**DATA SECTION**.
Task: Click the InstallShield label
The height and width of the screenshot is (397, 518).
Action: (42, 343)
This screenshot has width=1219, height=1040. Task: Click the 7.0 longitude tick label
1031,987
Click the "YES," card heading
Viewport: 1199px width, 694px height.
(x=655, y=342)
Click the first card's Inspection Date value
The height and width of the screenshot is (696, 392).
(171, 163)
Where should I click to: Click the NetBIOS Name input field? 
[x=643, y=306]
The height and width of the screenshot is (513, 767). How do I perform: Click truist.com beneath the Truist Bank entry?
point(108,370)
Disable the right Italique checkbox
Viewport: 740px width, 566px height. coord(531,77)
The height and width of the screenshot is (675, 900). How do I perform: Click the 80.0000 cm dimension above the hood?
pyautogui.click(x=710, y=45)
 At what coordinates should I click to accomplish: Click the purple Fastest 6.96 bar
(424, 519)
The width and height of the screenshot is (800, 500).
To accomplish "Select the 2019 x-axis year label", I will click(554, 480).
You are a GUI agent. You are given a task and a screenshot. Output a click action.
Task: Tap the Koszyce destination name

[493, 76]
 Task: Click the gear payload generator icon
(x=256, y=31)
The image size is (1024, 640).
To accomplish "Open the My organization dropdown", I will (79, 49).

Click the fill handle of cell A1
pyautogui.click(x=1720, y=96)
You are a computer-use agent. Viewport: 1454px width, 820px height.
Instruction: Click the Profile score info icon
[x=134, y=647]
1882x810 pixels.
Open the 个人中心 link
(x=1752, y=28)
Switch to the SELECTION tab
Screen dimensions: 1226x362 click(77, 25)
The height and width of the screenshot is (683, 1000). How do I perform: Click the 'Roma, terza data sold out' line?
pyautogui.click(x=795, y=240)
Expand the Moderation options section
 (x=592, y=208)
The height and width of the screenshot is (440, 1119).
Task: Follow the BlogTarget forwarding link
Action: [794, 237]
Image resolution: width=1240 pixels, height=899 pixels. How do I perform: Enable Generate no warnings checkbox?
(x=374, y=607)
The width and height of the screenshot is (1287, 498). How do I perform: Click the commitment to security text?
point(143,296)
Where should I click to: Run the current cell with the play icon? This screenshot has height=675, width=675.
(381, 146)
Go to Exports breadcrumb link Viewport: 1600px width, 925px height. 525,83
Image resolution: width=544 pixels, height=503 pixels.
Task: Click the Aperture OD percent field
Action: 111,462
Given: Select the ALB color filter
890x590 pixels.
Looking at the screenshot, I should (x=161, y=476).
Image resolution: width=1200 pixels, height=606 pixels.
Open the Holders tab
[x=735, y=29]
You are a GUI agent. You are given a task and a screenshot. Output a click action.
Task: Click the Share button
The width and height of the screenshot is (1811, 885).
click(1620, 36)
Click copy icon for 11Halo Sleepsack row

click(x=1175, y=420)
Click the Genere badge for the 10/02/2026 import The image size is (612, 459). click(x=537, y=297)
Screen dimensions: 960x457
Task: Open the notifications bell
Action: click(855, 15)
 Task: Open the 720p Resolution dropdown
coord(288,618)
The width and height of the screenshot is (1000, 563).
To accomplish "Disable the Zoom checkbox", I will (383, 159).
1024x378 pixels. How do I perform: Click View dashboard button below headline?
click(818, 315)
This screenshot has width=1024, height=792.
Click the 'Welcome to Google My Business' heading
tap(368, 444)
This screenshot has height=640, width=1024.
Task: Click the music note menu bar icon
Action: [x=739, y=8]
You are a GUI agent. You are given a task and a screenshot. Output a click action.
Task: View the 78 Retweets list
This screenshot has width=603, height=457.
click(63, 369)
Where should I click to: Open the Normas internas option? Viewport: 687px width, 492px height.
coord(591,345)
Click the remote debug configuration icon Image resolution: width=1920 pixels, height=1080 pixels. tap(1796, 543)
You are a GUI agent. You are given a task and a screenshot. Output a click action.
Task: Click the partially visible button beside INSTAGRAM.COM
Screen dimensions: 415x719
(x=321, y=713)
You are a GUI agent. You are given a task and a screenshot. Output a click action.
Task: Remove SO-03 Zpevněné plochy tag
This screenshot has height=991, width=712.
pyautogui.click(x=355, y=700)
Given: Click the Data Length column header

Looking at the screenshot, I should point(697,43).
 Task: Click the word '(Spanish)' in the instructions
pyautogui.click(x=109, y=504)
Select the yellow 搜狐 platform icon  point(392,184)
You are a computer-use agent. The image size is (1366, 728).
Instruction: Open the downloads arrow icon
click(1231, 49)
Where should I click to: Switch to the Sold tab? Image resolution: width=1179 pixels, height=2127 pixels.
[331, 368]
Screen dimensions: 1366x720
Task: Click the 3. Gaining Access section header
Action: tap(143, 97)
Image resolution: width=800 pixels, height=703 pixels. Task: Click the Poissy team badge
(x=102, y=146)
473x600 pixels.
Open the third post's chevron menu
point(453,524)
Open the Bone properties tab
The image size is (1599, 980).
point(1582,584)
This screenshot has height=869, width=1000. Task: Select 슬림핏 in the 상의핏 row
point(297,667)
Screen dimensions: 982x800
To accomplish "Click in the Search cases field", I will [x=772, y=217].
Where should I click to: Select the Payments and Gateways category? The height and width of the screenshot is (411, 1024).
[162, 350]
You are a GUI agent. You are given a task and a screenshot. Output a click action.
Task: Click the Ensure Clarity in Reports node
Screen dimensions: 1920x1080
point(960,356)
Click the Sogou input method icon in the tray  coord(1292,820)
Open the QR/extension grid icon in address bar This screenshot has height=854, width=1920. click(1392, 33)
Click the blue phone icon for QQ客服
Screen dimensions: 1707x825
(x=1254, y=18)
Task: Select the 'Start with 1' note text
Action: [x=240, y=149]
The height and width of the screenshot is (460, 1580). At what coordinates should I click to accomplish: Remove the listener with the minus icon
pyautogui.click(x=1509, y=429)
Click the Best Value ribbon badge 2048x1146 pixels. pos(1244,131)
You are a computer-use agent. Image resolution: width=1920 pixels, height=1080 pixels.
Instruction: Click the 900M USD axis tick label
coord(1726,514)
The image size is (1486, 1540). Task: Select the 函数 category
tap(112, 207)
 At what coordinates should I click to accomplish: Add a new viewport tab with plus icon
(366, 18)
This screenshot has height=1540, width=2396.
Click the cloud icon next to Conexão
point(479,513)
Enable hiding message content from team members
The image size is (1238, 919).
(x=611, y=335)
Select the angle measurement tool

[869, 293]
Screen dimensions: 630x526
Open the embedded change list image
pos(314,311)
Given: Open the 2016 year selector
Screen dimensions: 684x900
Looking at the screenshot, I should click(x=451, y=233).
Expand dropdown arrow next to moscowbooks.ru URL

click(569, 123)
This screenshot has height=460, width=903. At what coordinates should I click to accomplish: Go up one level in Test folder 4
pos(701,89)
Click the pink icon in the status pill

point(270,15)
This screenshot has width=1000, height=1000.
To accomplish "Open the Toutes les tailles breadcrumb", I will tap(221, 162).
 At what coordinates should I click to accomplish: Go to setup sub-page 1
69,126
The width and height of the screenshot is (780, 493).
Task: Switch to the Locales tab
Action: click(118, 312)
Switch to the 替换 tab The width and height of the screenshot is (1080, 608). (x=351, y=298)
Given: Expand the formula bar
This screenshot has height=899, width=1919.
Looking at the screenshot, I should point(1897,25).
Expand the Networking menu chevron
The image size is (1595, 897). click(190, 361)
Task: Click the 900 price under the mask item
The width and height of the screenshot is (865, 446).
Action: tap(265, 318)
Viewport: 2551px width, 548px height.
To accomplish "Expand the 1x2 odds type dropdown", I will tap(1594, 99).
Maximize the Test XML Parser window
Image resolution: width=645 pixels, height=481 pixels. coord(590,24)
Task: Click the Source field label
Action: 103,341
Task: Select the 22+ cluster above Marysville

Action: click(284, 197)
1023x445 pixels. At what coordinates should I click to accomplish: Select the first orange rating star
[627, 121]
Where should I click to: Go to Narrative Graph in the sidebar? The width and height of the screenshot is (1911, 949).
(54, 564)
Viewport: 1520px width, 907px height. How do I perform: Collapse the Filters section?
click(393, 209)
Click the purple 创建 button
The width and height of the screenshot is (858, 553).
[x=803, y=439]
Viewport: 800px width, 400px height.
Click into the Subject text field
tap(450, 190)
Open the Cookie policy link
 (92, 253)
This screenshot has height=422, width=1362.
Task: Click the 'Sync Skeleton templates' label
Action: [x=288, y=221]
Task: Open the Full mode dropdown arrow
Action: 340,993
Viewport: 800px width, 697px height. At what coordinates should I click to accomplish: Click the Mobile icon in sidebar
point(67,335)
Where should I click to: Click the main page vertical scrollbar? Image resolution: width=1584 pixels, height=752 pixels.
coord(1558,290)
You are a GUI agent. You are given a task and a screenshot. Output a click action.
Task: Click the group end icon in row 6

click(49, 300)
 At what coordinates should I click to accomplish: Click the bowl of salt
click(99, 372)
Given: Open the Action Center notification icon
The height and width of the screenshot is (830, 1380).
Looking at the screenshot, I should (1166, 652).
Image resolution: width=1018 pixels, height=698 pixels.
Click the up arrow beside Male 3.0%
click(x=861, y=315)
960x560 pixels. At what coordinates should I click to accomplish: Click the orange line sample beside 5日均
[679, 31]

**YOUR INSTRUCTIONS**.
Write out precisely the lines from the one holding "Click the up arrow beside Male 3.0%" through the end of the material, including both of those ends.

**ANSWER TO THIS EXERCISE**.
Click the up arrow beside Male 3.0%
click(x=861, y=315)
960x560 pixels. At what coordinates should I click to accomplish: Click the orange line sample beside 5日均
[679, 31]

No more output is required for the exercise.